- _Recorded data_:
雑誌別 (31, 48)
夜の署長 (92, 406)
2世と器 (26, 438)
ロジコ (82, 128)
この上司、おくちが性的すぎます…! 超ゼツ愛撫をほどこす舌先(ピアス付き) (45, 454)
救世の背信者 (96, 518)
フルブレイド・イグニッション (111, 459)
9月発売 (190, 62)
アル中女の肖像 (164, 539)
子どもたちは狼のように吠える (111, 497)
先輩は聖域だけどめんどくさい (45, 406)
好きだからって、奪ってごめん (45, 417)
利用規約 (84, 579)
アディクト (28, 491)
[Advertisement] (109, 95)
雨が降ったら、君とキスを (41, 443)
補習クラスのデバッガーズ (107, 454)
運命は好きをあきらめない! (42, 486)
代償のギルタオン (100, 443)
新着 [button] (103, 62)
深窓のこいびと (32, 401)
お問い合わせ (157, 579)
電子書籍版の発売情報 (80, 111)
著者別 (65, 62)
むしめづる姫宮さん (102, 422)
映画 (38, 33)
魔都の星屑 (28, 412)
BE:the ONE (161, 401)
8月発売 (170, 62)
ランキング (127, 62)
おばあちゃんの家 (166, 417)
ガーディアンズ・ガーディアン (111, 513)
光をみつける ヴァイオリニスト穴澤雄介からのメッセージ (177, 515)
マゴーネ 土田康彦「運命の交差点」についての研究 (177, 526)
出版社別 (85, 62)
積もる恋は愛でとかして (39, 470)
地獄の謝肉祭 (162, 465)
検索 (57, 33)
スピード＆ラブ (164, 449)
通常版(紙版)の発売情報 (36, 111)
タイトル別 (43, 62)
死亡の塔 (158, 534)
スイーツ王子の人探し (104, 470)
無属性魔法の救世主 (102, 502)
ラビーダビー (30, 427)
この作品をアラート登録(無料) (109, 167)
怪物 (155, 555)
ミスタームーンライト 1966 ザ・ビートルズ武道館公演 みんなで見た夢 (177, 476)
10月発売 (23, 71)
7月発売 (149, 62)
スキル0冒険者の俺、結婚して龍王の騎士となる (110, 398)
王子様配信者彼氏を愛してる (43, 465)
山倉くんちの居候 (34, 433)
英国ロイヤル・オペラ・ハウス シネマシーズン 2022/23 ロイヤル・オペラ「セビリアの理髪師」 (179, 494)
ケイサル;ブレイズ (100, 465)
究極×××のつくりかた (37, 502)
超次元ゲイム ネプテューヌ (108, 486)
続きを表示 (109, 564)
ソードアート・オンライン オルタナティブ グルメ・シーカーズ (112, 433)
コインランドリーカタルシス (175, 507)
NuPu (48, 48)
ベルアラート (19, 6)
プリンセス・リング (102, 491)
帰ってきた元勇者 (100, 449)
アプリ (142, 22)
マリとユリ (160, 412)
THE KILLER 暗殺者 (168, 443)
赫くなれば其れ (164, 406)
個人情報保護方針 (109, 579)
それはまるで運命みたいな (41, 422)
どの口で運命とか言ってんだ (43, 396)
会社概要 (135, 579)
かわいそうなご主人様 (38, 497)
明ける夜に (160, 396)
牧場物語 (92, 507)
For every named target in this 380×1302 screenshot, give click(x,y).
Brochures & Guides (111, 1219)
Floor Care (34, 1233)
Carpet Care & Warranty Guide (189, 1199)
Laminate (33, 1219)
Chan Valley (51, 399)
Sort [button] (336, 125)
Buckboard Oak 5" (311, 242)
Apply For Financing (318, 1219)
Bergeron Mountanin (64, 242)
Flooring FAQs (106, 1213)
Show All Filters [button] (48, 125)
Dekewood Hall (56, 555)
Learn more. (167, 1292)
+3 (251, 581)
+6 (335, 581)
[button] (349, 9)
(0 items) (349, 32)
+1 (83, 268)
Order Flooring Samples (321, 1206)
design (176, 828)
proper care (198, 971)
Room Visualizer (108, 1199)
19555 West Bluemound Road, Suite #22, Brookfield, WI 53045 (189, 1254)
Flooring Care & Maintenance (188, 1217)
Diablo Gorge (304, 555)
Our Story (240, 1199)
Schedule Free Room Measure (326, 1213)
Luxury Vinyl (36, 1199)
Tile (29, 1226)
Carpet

- _YOUR GOAL_: Please lay out the rows above as a Markdown table with the columns "No." and "Entry", giving each row's number and its line and leaving out any blank lines.

- _PROBLEM SOLUTION_:
| No. | Entry |
|---|---|
| 1 | 雑誌別 (31, 48) |
| 2 | 夜の署長 (92, 406) |
| 3 | 2世と器 (26, 438) |
| 4 | ロジコ (82, 128) |
| 5 | この上司、おくちが性的すぎます…! 超ゼツ愛撫をほどこす舌先(ピアス付き) (45, 454) |
| 6 | 救世の背信者 (96, 518) |
| 7 | フルブレイド・イグニッション (111, 459) |
| 8 | 9月発売 (190, 62) |
| 9 | アル中女の肖像 (164, 539) |
| 10 | 子どもたちは狼のように吠える (111, 497) |
| 11 | 先輩は聖域だけどめんどくさい (45, 406) |
| 12 | 好きだからって、奪ってごめん (45, 417) |
| 13 | 利用規約 (84, 579) |
| 14 | アディクト (28, 491) |
| 15 | [Advertisement] (109, 95) |
| 16 | 雨が降ったら、君とキスを (41, 443) |
| 17 | 補習クラスのデバッガーズ (107, 454) |
| 18 | 運命は好きをあきらめない! (42, 486) |
| 19 | 代償のギルタオン (100, 443) |
| 20 | 新着 [button] (103, 62) |
| 21 | 深窓のこいびと (32, 401) |
| 22 | お問い合わせ (157, 579) |
| 23 | 電子書籍版の発売情報 (80, 111) |
| 24 | 著者別 (65, 62) |
| 25 | むしめづる姫宮さん (102, 422) |
| 26 | 映画 (38, 33) |
| 27 | 魔都の星屑 (28, 412) |
| 28 | BE:the ONE (161, 401) |
| 29 | 8月発売 (170, 62) |
| 30 | ランキング (127, 62) |
| 31 | おばあちゃんの家 (166, 417) |
| 32 | ガーディアンズ・ガーディアン (111, 513) |
| 33 | 光をみつける ヴァイオリニスト穴澤雄介からのメッセージ (177, 515) |
| 34 | マゴーネ 土田康彦「運命の交差点」についての研究 (177, 526) |
| 35 | 出版社別 (85, 62) |
| 36 | 積もる恋は愛でとかして (39, 470) |
| 37 | 地獄の謝肉祭 (162, 465) |
| 38 | 検索 (57, 33) |
| 39 | スピード＆ラブ (164, 449) |
| 40 | 通常版(紙版)の発売情報 (36, 111) |
| 41 | タイトル別 (43, 62) |
| 42 | 死亡の塔 (158, 534) |
| 43 | スイーツ王子の人探し (104, 470) |
| 44 | 無属性魔法の救世主 (102, 502) |
| 45 | ラビーダビー (30, 427) |
| 46 | この作品をアラート登録(無料) (109, 167) |
| 47 | 怪物 (155, 555) |
| 48 | ミスタームーンライト 1966 ザ・ビートルズ武道館公演 みんなで見た夢 (177, 476) |
| 49 | 10月発売 (23, 71) |
| 50 | 7月発売 (149, 62) |
| 51 | スキル0冒険者の俺、結婚して龍王の騎士となる (110, 398) |
| 52 | 王子様配信者彼氏を愛してる (43, 465) |
| 53 | 山倉くんちの居候 (34, 433) |
| 54 | 英国ロイヤル・オペラ・ハウス シネマシーズン 2022/23 ロイヤル・オペラ「セビリアの理髪師」 (179, 494) |
| 55 | ケイサル;ブレイズ (100, 465) |
| 56 | 究極×××のつくりかた (37, 502) |
| 57 | 超次元ゲイム ネプテューヌ (108, 486) |
| 58 | 続きを表示 (109, 564) |
| 59 | ソードアート・オンライン オルタナティブ グルメ・シーカーズ (112, 433) |
| 60 | コインランドリーカタルシス (175, 507) |
| 61 | NuPu (48, 48) |
| 62 | ベルアラート (19, 6) |
| 63 | プリンセス・リング (102, 491) |
| 64 | 帰ってきた元勇者 (100, 449) |
| 65 | アプリ (142, 22) |
| 66 | マリとユリ (160, 412) |
| 67 | THE KILLER 暗殺者 (168, 443) |
| 68 | 赫くなれば其れ (164, 406) |
| 69 | 個人情報保護方針 (109, 579) |
| 70 | それはまるで運命みたいな (41, 422) |
| 71 | どの口で運命とか言ってんだ (43, 396) |
| 72 | 会社概要 (135, 579) |
| 73 | かわいそうなご主人様 (38, 497) |
| 74 | 明ける夜に (160, 396) |
| 75 | 牧場物語 (92, 507) |
| 76 | For every named target in this 380×1302 screenshot, give click(x,y). |
| 77 | Brochures & Guides (111, 1219) |
| 78 | Floor Care (34, 1233) |
| 79 | Carpet Care & Warranty Guide (189, 1199) |
| 80 | Laminate (33, 1219) |
| 81 | Chan Valley (51, 399) |
| 82 | Sort [button] (336, 125) |
| 83 | Buckboard Oak 5" (311, 242) |
| 84 | Apply For Financing (318, 1219) |
| 85 | Bergeron Mountanin (64, 242) |
| 86 | Flooring FAQs (106, 1213) |
| 87 | Show All Filters [button] (48, 125) |
| 88 | Dekewood Hall (56, 555) |
| 89 | Learn more. (167, 1292) |
| 90 | +3 (251, 581) |
| 91 | +6 (335, 581) |
| 92 | [button] (349, 9) |
| 93 | (0 items) (349, 32) |
| 94 | +1 (83, 268) |
| 95 | Order Flooring Samples (321, 1206) |
| 96 | design (176, 828) |
| 97 | proper care (198, 971) |
| 98 | Room Visualizer (108, 1199) |
| 99 | 19555 West Bluemound Road, Suite #22, Brookfield, WI 53045 (189, 1254) |
| 100 | Flooring Care & Maintenance (188, 1217) |
| 101 | Diablo Gorge (304, 555) |
| 102 | Our Story (240, 1199) |
| 103 | Schedule Free Room Measure (326, 1213) |
| 104 | Luxury Vinyl (36, 1199) |
| 105 | Tile (29, 1226) |
| 106 | Carpet |